The SEC is currently still negotiating the regulations but will hopefully have something set in stone by the end of the year.

Before You Get Started with Crowdfunding

With the passing of the new JOBS bill, crowdfunding is about to get a lot more popular. Putting your ideas online and asking for support can be rewarding, financially and otherwise, but before you put your brilliant idea out there for everyone to see, you’ll want to protect what’s yours.

Namely, your intellectual property. So if you’re working on a new product, for example, the easiest and most effective way to put a claim on your idea is to apply for a provisional patent. This provides you with initial protection, without having to go through the full non-provisional patent filing immediately.
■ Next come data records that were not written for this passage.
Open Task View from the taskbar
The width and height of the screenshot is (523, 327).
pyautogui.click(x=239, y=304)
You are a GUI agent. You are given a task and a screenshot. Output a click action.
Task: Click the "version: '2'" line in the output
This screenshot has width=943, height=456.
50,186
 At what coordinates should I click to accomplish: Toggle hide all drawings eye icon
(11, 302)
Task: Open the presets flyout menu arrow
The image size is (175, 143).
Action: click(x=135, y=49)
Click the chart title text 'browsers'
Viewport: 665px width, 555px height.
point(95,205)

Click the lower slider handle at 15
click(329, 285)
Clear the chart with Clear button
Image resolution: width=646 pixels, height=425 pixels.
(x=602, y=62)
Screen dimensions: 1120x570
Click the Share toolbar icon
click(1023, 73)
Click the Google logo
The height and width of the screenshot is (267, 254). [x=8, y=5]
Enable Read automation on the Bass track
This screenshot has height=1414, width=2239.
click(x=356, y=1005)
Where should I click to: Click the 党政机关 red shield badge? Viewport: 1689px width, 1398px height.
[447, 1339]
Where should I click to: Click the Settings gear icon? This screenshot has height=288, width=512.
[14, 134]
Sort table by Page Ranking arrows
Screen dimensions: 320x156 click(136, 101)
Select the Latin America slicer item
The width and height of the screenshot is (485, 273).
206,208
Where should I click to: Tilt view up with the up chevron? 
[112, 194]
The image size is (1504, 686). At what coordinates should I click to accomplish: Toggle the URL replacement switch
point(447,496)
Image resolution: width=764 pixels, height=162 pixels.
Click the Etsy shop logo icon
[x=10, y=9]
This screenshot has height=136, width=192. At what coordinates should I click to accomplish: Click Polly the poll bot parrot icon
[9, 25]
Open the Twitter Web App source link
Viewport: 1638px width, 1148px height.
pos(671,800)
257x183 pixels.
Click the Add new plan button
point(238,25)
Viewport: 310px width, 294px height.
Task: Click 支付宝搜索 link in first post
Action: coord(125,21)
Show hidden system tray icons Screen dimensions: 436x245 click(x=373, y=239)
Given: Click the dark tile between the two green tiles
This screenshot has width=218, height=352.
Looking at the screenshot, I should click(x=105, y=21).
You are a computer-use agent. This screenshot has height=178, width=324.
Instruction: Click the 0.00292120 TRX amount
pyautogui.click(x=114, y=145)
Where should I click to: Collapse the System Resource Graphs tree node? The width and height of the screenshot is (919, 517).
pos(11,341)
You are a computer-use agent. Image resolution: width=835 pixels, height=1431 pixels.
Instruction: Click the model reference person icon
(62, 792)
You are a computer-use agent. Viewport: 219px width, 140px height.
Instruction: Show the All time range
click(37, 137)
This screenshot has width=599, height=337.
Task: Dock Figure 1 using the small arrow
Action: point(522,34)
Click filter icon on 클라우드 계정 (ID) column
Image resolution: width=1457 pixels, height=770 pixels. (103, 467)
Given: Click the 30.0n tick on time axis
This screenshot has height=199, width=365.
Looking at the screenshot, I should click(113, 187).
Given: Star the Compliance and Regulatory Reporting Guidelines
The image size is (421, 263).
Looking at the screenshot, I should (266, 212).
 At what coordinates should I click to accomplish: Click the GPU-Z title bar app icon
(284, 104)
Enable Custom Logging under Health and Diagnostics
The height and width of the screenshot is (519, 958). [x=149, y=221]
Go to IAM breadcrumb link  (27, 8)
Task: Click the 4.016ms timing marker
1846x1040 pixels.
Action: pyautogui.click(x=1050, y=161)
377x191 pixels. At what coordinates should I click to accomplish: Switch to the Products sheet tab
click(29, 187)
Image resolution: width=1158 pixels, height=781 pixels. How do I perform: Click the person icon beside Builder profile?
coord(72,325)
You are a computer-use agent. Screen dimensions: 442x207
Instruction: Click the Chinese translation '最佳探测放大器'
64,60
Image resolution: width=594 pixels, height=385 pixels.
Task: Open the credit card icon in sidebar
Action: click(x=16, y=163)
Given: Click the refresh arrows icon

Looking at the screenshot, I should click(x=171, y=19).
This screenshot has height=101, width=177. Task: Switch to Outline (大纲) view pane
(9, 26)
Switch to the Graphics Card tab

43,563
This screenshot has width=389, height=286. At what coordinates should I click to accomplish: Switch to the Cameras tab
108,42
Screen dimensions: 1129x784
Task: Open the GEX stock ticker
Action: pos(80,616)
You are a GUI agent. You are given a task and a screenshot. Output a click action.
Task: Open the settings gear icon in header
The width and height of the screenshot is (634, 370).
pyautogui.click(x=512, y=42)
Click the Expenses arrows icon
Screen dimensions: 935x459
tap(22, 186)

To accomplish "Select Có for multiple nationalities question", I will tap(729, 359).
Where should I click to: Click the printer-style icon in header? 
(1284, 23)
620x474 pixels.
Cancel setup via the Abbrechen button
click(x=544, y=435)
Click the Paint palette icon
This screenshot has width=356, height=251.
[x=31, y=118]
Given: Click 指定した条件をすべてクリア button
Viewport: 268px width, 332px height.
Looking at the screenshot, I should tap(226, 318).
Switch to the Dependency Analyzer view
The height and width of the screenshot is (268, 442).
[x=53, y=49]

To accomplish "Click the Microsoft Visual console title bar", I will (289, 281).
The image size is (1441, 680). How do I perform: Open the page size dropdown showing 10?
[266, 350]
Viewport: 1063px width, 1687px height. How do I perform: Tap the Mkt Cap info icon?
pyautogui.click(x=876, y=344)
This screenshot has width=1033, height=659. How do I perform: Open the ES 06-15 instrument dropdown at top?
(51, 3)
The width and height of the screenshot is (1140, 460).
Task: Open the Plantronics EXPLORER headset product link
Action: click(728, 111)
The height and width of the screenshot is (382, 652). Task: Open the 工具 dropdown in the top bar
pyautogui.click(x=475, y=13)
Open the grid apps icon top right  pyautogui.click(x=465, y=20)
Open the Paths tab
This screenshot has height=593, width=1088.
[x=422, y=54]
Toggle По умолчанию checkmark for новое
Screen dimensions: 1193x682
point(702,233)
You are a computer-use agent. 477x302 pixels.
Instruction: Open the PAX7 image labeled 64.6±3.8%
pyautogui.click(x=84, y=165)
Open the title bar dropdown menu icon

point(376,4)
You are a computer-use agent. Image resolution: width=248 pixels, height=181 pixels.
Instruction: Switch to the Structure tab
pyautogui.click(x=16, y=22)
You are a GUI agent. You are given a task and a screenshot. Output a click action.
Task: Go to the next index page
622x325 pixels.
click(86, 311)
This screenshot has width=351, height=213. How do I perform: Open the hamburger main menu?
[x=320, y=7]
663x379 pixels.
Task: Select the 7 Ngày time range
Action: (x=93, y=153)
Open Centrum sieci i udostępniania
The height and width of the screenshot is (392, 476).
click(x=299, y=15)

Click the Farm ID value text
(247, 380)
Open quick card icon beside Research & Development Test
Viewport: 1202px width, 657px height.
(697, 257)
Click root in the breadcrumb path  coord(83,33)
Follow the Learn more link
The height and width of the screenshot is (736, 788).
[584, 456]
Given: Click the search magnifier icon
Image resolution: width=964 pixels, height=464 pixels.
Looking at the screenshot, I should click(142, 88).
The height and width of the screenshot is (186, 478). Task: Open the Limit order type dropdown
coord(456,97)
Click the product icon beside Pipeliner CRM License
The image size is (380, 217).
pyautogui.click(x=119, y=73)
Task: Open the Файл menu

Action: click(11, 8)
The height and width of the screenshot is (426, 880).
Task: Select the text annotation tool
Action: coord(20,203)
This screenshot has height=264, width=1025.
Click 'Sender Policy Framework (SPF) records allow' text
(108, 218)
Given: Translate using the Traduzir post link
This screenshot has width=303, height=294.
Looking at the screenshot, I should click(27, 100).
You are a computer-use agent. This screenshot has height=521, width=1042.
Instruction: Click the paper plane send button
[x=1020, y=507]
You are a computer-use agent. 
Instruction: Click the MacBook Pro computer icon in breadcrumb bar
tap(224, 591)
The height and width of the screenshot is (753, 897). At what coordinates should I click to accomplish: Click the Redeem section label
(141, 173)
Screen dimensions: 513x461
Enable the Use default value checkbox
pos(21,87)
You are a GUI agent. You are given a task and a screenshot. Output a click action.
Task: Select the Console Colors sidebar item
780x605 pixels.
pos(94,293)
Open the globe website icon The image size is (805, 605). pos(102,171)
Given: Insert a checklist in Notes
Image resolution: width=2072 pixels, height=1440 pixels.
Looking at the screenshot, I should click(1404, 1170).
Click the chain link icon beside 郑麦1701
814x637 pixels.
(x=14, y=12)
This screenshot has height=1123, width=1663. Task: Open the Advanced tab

With a provisional patent, you get “patent pending” status and one year to decide if you want to file for the full patent, which can be a time consuming and expensive process. Then, if for some reason your crowdfunding campaign doesn’t take off like you were hoping it would, you won’t be stuck with an expensive patent for an idea that no one is going to buy.

With all these changes happening in the world of crowdfunding, it might be a good time to take that leap and start that project or business that you’ve been dreaming of doing. However, until crowdfunding (the investment type) is truly legal, make sure you know the difference between a donation and an investment, and protect your intellectual property before you start that big social media campaign. For more legal help as you start your next project, it’s always smart to speak to a business law attorney.